START INFORMATION SHOWN

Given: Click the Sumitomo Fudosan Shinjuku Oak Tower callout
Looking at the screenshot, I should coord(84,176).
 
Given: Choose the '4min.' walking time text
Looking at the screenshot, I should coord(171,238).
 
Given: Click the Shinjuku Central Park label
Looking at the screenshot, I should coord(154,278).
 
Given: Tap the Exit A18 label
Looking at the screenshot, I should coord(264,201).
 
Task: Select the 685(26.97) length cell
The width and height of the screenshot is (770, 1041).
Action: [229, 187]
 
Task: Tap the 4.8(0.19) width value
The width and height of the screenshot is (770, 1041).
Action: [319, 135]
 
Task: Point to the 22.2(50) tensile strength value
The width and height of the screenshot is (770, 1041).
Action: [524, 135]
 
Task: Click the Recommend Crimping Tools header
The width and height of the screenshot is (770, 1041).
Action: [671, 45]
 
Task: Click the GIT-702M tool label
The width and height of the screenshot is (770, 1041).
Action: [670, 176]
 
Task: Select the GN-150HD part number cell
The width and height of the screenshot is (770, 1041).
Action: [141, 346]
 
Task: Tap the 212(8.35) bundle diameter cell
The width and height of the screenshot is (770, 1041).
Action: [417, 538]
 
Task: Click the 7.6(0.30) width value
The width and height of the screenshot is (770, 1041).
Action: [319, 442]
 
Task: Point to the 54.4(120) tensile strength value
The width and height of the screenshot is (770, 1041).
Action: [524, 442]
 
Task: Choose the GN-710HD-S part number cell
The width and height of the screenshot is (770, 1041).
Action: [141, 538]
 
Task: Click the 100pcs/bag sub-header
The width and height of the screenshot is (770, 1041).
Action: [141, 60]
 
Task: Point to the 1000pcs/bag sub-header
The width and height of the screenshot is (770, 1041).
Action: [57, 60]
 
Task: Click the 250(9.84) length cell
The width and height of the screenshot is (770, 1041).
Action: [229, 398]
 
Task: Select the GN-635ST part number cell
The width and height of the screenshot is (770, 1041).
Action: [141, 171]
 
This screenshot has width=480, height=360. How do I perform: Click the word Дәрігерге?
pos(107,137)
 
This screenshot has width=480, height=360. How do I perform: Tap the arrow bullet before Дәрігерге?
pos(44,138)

END INFORMATION SHOWN
START INFORMATION SHOWN

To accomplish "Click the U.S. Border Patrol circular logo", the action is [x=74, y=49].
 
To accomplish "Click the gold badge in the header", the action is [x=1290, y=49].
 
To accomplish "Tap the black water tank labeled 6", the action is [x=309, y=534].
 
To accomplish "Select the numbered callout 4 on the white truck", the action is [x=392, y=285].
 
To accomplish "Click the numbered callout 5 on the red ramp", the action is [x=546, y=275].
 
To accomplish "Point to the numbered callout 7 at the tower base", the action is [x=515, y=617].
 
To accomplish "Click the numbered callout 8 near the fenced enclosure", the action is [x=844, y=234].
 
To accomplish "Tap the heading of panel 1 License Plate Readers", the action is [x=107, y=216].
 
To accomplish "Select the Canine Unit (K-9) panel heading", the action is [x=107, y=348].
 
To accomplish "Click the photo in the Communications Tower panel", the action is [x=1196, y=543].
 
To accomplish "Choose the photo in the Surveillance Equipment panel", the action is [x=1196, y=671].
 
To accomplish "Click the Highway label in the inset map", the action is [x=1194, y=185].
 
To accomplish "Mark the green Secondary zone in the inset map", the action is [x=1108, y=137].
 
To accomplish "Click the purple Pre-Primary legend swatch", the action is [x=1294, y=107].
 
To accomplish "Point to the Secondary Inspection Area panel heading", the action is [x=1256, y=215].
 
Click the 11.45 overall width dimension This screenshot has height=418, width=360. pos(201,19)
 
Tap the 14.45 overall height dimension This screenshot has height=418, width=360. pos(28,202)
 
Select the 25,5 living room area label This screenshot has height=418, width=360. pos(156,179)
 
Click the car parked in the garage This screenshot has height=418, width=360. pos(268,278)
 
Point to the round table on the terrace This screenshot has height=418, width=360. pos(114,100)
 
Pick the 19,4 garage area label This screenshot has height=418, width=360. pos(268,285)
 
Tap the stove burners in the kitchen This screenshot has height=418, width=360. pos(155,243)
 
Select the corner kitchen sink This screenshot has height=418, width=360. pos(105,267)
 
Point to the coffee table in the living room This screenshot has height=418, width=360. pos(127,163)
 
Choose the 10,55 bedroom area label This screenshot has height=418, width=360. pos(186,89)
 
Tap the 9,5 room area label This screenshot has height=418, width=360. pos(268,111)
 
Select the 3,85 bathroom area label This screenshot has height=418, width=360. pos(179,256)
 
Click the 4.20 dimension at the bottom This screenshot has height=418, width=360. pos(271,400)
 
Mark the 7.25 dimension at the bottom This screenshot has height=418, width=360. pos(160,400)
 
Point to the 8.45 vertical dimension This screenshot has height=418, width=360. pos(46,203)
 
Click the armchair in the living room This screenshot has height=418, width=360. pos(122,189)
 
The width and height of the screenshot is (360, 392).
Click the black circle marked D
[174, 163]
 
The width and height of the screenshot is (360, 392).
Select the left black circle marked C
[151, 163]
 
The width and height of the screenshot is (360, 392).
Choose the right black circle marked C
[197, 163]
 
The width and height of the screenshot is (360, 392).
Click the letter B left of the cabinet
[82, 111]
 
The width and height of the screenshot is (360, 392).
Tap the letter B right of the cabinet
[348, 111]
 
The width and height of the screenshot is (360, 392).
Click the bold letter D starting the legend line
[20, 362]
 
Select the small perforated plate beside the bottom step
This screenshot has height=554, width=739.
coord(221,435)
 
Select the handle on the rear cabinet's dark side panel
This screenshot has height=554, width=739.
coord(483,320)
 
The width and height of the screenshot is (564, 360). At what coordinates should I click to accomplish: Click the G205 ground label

END INFORMATION SHOWN

§ EXERCISE GOAL: Rewrite the lines starting at the one that contains "Point to the coffee" and ending at the one that contains "Click the 4.20", putting "tag" wherever "label" appears and keeping everything else unchanged.

§ EXPECTED ANSWER:
Point to the coffee table in the living room This screenshot has height=418, width=360. pos(127,163)
 
Choose the 10,55 bedroom area tag This screenshot has height=418, width=360. pos(186,89)
 
Tap the 9,5 room area tag This screenshot has height=418, width=360. pos(268,111)
 
Select the 3,85 bathroom area tag This screenshot has height=418, width=360. pos(179,256)
 
Click the 4.20 dimension at the bottom This screenshot has height=418, width=360. pos(271,400)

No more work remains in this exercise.